You write that a few years ago, you and your son decided to pack up your belongings and wander the world for the next year together. The trip sounds amazing. You kite surfed in Thailand, explored temples in Cambodia, pruned olive branches in Catalonia and looked after Llamas in France. What inspired you to take the trip? What inspired you while you were on it?
I always admired a few of my well-travelled friends and their globetrotting stories, and I wanted to share new cultural experiences with my son. There were many wonderful moments during our vagabonding, but the ones that stood out the most were interactions with people. We made many cherished friendships and that would never have happened had we not taken a chance to try something new. In the end, I ended up moving to the other side of the world!
How did you manage your career at that time? Did you work while you traveled, like a digital nomad might, or did leave your work behind for awhile?
Traveling for an extended period is expensive, so to supplement my savings, I took my home office with me. Having my MacBook air and pen tablet with me meant that I could keep in touch with clients back home, or whip up a logo design in exchange for food and board.
When my son went back to school, I continued journeying into the UK, tracing my heritage and meeting relatives for the first time. Along my travels, I met a local Catalan and we stayed in touch, even after I moved back to Melbourne. Now we are happily married and living in a small medieval village in Catalonia. I am a freelance graphic and web designer working with Australian clients, and even illustrated a children’s book along the way “Nubsy McNoodle Wanted a Poodle.” It’s been great.
You talk a lot about pursuing new passions, which sounds exciting.
Skillshare has been a catalyst in reinvigorating my passion for illustration, in particular character illustration. The classes have really helped me with drawing gesture, body proportions, inking, colour and lighting. There are so many great classes available and it’s really exciting to have them at your fingertips. I’ve particularly enjoyed Nina Rycroft’s illustration classes. Gabrielle Brickey is an awesome portrait artist and her class, ‘Painting with Light and Shadow: The Basics for Portraits and Characters’ is illuminating. I’ve dabbled also in pattern design and would recommend both Bonnie Christine and Oksana Pasishnychenko’s classes, too.
I have a strong desire to explore a more creative career and particularly, drawing. I am learning heaps right now and I am not sure where I’ll end up, but it sure is a lot of fun. I feel good about my life and this new direction.
You’ve been very brave about going with your gut – in work, travel and in love, too! What advice would you give to someone who is just starting out, someone who might feel like they are called toward being creative or to travel but might not be sure how to begin?

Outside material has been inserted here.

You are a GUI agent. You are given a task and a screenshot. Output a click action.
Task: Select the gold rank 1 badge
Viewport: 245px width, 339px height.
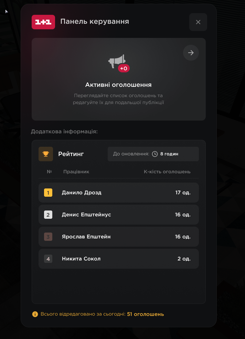pyautogui.click(x=48, y=193)
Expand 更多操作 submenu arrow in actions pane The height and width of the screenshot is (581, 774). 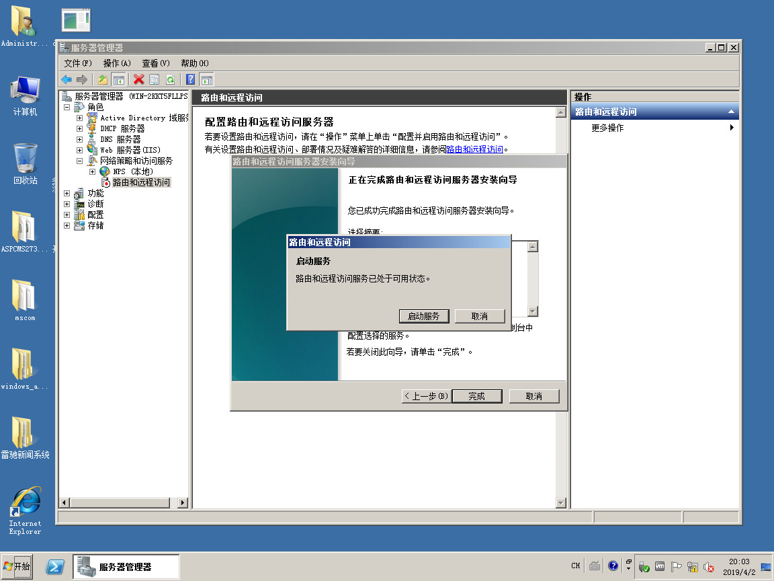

Have patience and be kind to yourself. It takes time to build skills and a bit of courage to try something new. At times it feels like being in a dark room trying to find a tiny light switch and all you can do is shuffle along, bumping into furniture, fumbling about until your determination gets you to where you want to go. In Catalan there is a saying “De mica en mica s’omple la pica” meaning “Little by little, the sink fills up”.
I believe that connecting with others, in person or through social media is particularly rewarding. Start an Instagram account, use lots of appropriate hashtags, comment and engage with people, either to offer encouragement or just to reach out. Building a strong community that cheers and supports one another is critical to success–and you never know where it might lead.